The explorer and psychoanalyst Melanie Weiss is a negative, as it were, of Dr. Blanche Schwarzmann mentioned by John Ray, Jr. in his Foreword to Humbert's manuscript:

 

Viewed simply as a novel, “Lolita” deals with situations and emotions that would remain exasperatingly vague to the reader had their expression been etiolated by means of platitudinous evasions. True, not a single obscene term is to be found in the whole work; indeed, the robust philistine who is conditioned by modern conventions into accepting without qualms a lavish array of four-letter words in a banal novel, will be quite shocked by their absence here.
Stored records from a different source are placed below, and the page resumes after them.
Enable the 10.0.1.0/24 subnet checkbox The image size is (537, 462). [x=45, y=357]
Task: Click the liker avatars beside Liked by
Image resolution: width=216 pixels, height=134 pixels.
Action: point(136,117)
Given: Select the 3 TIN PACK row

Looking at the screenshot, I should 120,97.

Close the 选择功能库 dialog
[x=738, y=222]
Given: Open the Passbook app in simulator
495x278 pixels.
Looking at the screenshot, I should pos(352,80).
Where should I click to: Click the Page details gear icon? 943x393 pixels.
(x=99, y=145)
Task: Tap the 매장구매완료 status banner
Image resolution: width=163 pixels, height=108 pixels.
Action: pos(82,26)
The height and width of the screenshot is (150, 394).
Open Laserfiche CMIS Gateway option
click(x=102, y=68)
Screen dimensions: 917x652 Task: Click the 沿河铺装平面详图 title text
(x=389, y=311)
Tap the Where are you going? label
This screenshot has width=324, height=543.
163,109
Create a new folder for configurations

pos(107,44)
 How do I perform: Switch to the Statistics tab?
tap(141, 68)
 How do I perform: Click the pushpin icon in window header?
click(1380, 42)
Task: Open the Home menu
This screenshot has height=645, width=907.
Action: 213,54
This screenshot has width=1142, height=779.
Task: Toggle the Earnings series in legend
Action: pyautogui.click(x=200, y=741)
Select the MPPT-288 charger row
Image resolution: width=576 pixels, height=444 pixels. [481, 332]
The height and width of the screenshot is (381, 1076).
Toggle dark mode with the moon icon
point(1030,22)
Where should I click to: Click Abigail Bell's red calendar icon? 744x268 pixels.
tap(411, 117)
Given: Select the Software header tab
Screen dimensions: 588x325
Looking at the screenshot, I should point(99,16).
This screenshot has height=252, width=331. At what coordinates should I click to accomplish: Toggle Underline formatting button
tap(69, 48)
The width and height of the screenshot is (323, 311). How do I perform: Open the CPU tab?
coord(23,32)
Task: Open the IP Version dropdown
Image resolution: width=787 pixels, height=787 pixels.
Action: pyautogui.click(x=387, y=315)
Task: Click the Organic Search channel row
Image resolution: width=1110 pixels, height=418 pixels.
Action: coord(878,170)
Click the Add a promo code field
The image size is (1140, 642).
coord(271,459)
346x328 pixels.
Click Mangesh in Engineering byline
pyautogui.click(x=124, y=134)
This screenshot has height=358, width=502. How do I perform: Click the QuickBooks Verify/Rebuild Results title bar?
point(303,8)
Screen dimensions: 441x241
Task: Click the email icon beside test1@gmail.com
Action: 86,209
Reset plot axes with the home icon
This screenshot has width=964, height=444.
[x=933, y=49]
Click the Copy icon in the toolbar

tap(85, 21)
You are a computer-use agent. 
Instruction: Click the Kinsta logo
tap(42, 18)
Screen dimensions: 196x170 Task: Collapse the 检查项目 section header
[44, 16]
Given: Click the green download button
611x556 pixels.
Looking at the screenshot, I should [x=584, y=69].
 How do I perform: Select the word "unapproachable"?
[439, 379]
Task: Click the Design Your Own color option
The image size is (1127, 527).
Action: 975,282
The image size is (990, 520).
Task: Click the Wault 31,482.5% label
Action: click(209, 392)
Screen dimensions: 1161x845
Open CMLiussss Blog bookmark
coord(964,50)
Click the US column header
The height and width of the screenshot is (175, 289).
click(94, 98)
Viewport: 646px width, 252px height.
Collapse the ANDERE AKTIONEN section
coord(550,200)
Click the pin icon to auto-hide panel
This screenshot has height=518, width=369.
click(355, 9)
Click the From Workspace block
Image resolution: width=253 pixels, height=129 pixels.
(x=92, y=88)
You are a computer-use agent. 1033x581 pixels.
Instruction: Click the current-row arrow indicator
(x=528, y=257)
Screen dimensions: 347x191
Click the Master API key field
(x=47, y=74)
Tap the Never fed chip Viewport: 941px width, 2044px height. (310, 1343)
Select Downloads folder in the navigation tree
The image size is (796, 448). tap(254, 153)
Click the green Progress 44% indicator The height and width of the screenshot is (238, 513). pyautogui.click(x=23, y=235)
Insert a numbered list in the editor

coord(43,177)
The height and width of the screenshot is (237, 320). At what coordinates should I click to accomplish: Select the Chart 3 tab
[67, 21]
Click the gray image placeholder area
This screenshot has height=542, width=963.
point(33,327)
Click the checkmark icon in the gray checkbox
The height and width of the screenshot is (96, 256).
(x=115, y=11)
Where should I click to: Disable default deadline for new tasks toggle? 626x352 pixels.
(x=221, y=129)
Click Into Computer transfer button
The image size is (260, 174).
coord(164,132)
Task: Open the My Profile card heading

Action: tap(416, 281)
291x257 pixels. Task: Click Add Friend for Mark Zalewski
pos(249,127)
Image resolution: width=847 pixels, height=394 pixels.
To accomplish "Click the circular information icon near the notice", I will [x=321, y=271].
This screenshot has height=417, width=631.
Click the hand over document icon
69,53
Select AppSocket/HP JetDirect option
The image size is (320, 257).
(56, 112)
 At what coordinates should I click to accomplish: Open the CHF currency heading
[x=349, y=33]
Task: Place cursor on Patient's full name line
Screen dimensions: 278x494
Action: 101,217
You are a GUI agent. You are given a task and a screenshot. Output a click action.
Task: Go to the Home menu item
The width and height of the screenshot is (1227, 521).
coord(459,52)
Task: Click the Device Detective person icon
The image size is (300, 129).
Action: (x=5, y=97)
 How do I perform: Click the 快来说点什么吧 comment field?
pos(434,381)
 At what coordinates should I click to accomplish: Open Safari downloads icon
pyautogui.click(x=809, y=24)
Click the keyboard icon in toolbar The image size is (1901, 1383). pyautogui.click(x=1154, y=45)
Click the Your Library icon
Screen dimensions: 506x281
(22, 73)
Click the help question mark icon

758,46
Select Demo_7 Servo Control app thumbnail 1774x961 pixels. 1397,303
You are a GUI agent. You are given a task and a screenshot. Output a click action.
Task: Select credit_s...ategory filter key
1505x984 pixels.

If, however, for this paradoxical prude’s comfort, an editor attempted to dilute or omit scenes that a certain type of mind might call “aphrodisiac” (see in this respect the monumental decision rendered December 6, 1933, by Hon. John M. Woolsey in regard to another, considerably more outspoken, book), one would have to forego the publication of “Lolita” altogether, since those very scenes that one might inpetly accuse of sensuous existence of their own, are the most strictly functional ones in the development of a tragic tale tending unswervingly to nothing less than a moral apotheosis. The cynic may say that commercial pornography makes the same claim; the learned may counter by asserting that “H. H.”‘s impassioned confession is a tempest in a test tube; that at least 12% of American adult males - a “conservative” estimate according to Dr. Blanche Schwarzmann (verbal communication) - enjoy yearly, in one way or another, the special experience “H. H.” describes with such despare; that had our demented diarist gone, in the fatal summer of 1947, to a competent psycho-pathologist, there would have been no disaster; but then, neither would there have been this book.

 

If Dr. Blanche Schwarzmann and the explorer and psychoanalyst Melanie Weiss are one and the same person, then Humbert Humbert and John Ray, Jr. must be one and the same person, too.